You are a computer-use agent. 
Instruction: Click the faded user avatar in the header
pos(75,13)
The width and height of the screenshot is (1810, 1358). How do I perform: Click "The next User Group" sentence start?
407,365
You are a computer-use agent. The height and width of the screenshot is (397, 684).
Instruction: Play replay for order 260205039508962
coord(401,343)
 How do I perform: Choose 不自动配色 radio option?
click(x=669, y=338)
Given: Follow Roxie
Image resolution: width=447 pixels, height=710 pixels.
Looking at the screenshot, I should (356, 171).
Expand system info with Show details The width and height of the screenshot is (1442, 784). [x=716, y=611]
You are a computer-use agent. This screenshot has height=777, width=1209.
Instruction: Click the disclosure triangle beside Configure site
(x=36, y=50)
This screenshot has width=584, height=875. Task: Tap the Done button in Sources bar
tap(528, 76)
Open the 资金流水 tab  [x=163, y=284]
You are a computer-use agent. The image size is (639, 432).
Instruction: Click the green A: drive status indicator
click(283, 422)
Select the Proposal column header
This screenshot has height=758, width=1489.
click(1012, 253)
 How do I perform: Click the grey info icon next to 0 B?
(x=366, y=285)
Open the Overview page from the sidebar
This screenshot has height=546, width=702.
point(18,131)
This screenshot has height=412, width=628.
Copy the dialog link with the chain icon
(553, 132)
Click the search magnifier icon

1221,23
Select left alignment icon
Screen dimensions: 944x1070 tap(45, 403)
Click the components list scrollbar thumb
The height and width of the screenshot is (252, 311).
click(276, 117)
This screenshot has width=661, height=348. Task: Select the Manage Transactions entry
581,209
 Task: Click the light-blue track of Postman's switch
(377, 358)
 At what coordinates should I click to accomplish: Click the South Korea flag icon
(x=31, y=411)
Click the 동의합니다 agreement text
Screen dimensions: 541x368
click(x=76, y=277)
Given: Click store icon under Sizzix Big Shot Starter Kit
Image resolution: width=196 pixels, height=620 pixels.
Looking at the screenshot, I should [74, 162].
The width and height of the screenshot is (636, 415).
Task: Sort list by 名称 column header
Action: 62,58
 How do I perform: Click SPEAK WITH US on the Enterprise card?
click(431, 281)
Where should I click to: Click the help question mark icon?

Your assignment:
The required output is the exact sequence of lines from the one containing "Image resolution: width=196" through the end of the listing, both endpoints included.

Exercise answer:
Image resolution: width=196 pixels, height=620 pixels.
Looking at the screenshot, I should [74, 162].
The width and height of the screenshot is (636, 415).
Task: Sort list by 名称 column header
Action: 62,58
 How do I perform: Click SPEAK WITH US on the Enterprise card?
click(431, 281)
Where should I click to: Click the help question mark icon?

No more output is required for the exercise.